(Material for the task)
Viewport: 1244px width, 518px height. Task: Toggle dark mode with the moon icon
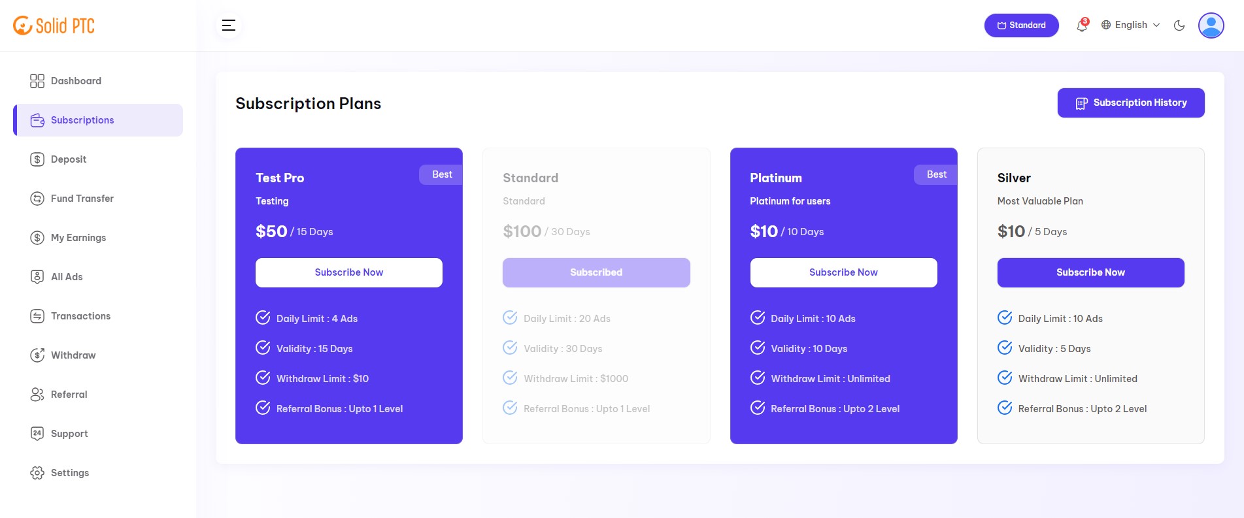(1179, 25)
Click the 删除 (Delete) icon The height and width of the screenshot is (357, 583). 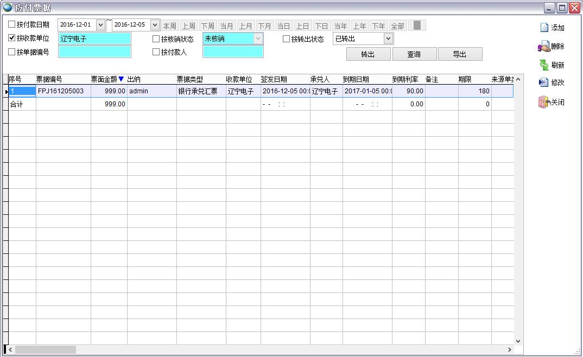click(x=544, y=47)
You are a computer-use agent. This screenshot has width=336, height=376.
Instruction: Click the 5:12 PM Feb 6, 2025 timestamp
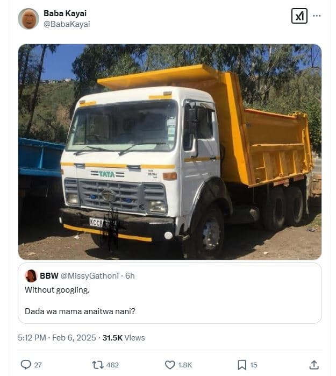(x=56, y=338)
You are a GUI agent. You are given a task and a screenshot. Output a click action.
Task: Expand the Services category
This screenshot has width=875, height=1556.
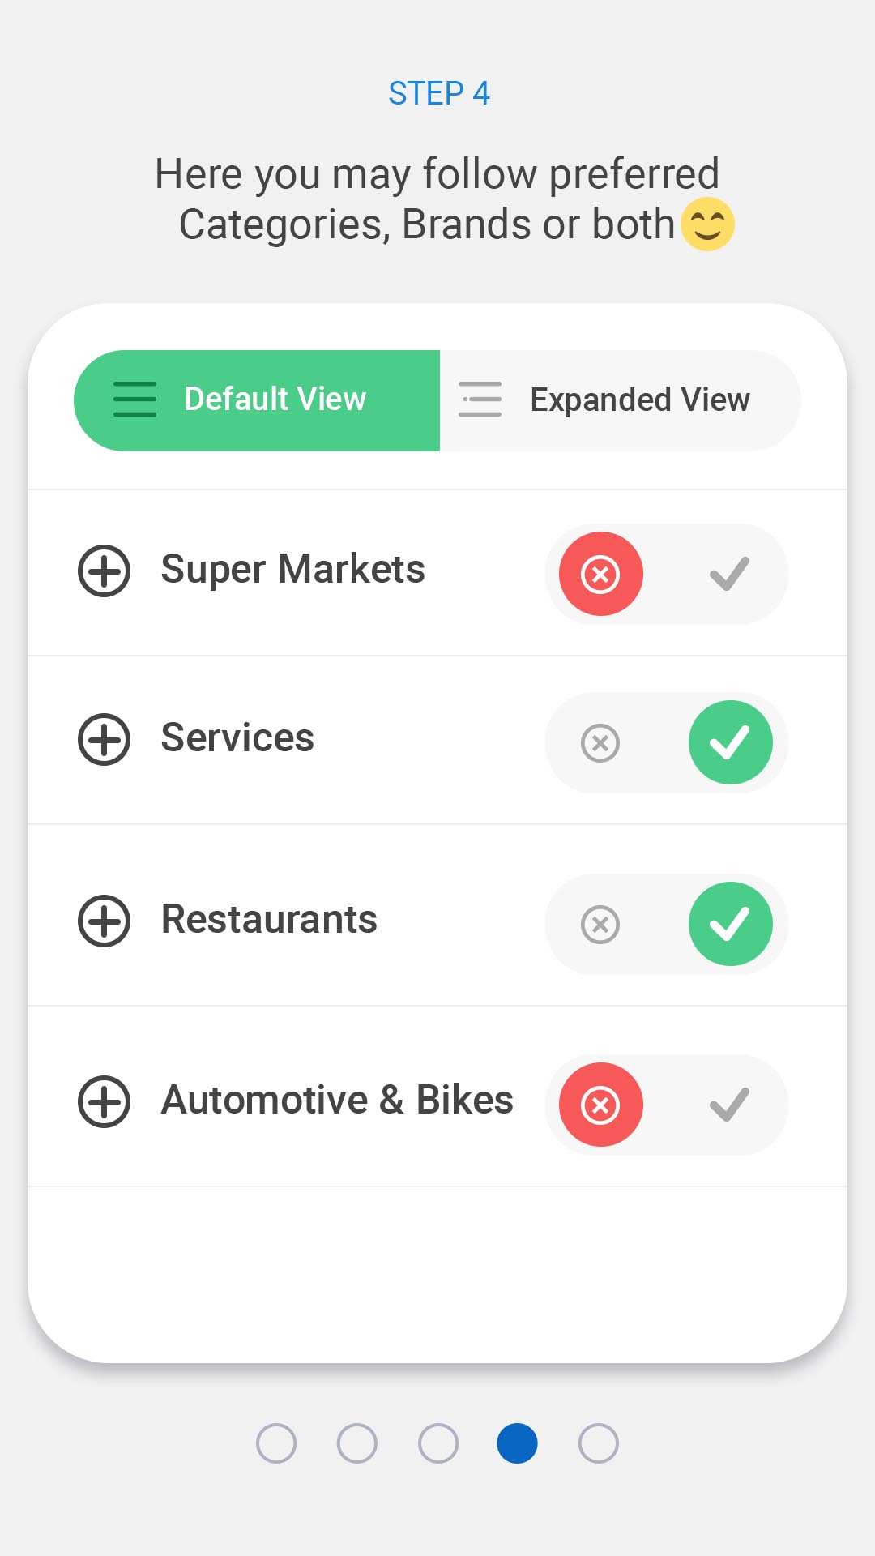coord(104,739)
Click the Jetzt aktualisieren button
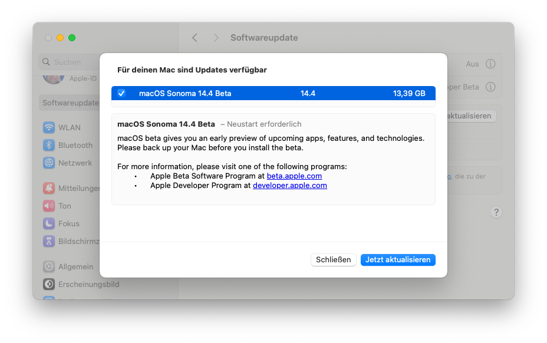The width and height of the screenshot is (547, 343). (x=398, y=260)
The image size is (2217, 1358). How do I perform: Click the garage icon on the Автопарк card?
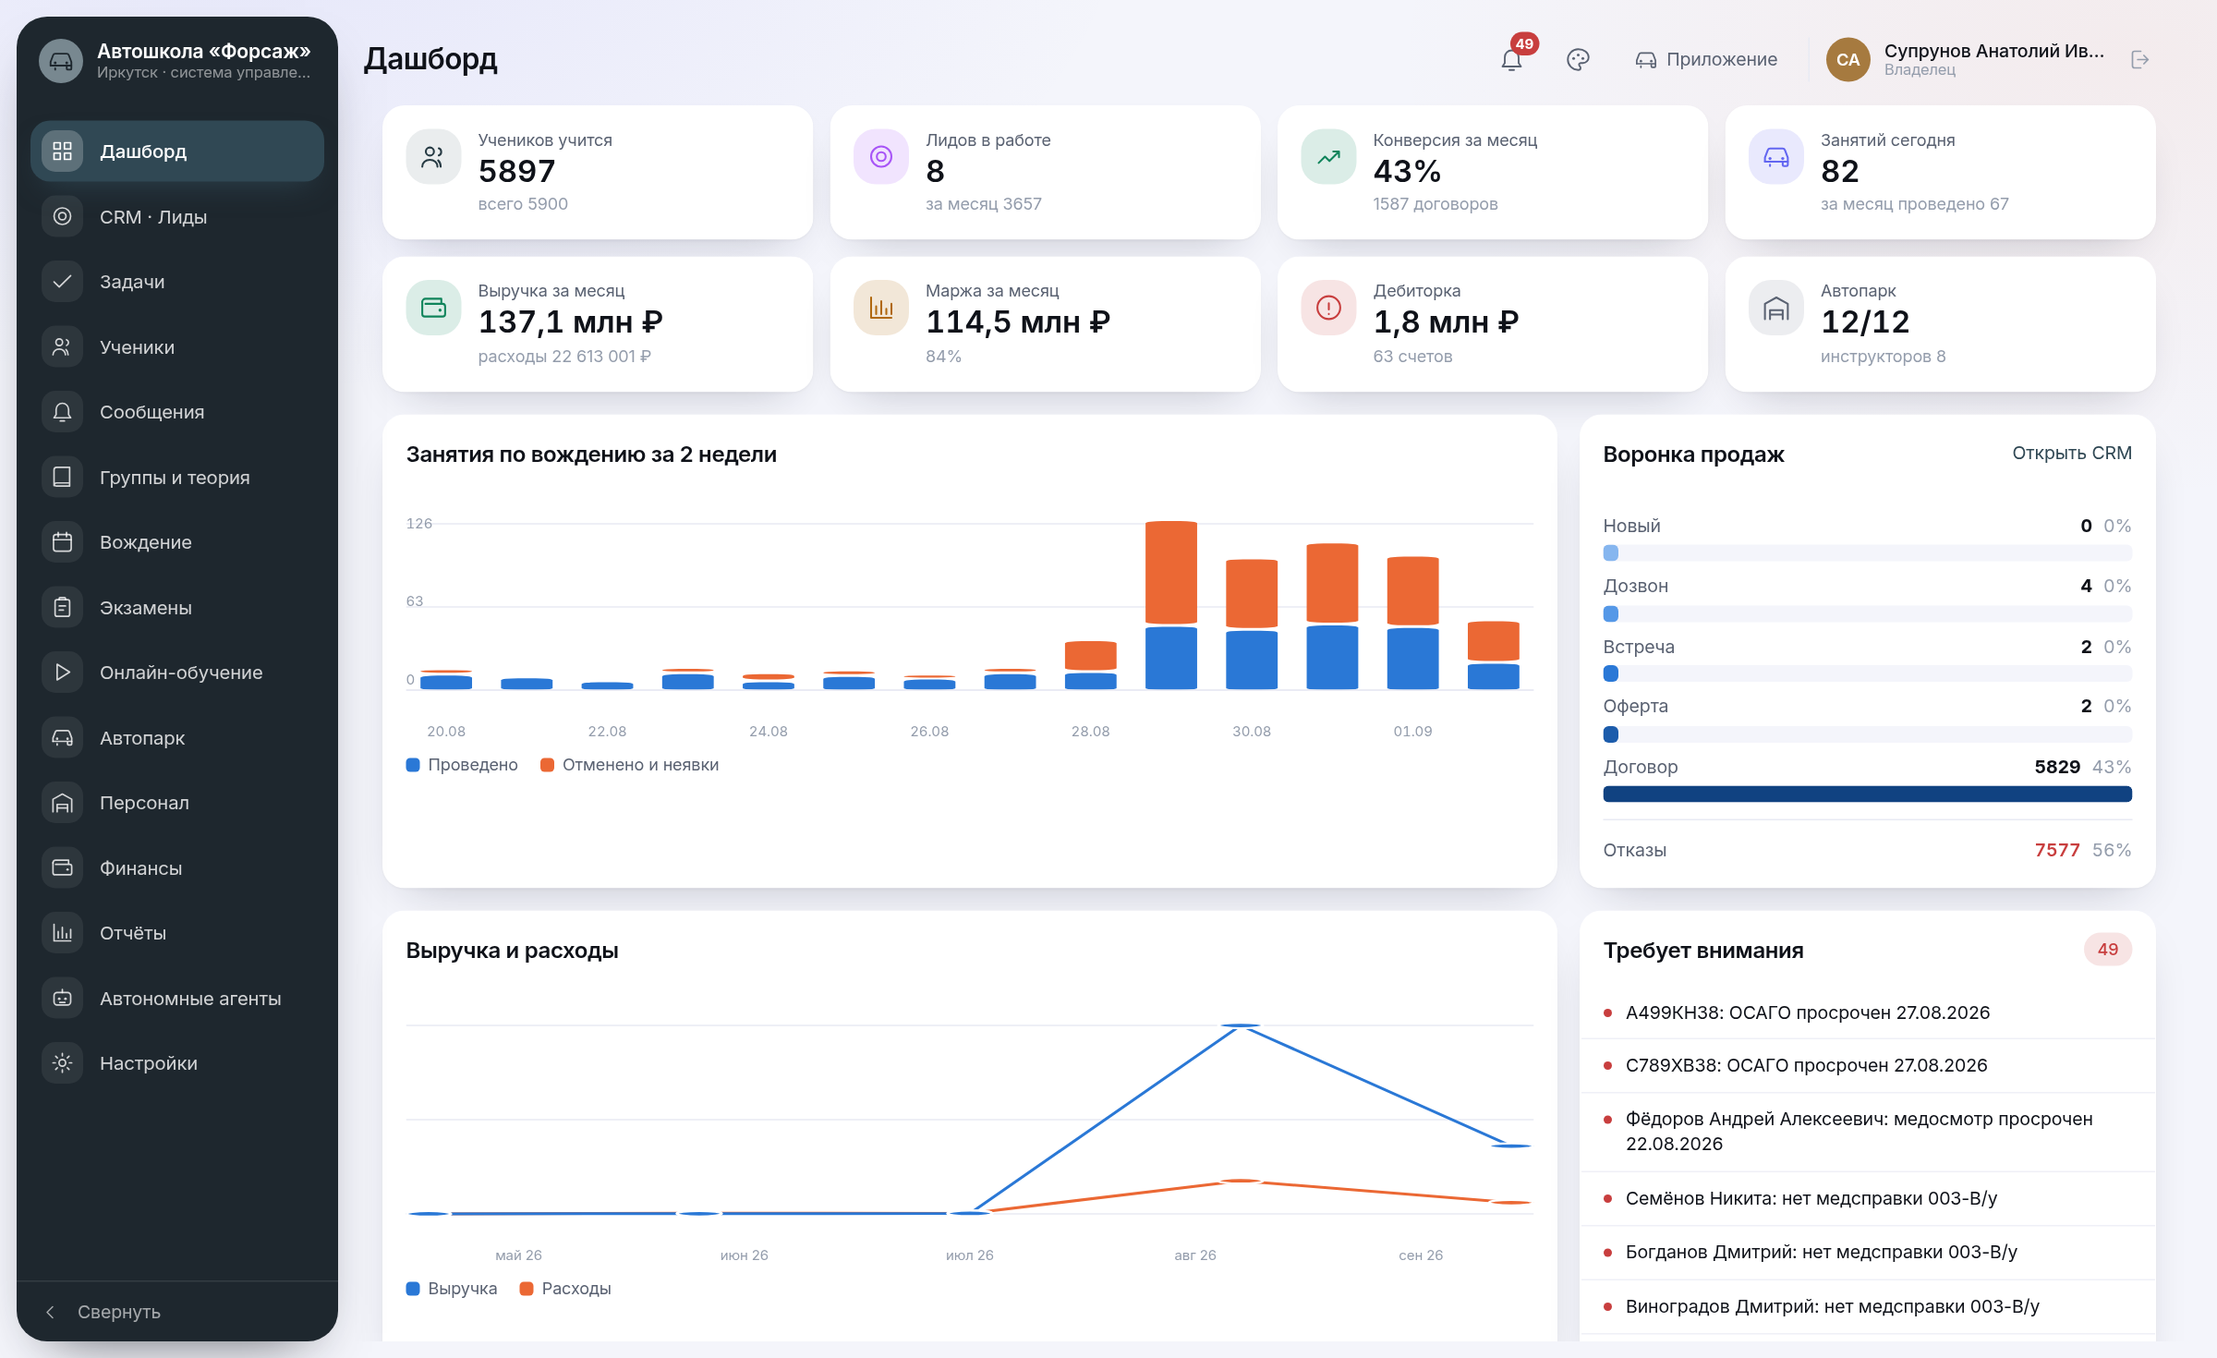click(x=1775, y=308)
(End Material for the task)
Output only the lines running from the one containing "Task: Expand the Services category" to the end of the records, inclusive and exact; skip the pictures.

**Expected output:**
Task: Expand the Services category
This screenshot has width=875, height=1556.
coord(104,739)
Click the Jetzt aktualisieren button
The width and height of the screenshot is (547, 343). (x=398, y=260)
The image size is (2217, 1358). How do I perform: Click the garage icon on the Автопарк card?
click(x=1775, y=308)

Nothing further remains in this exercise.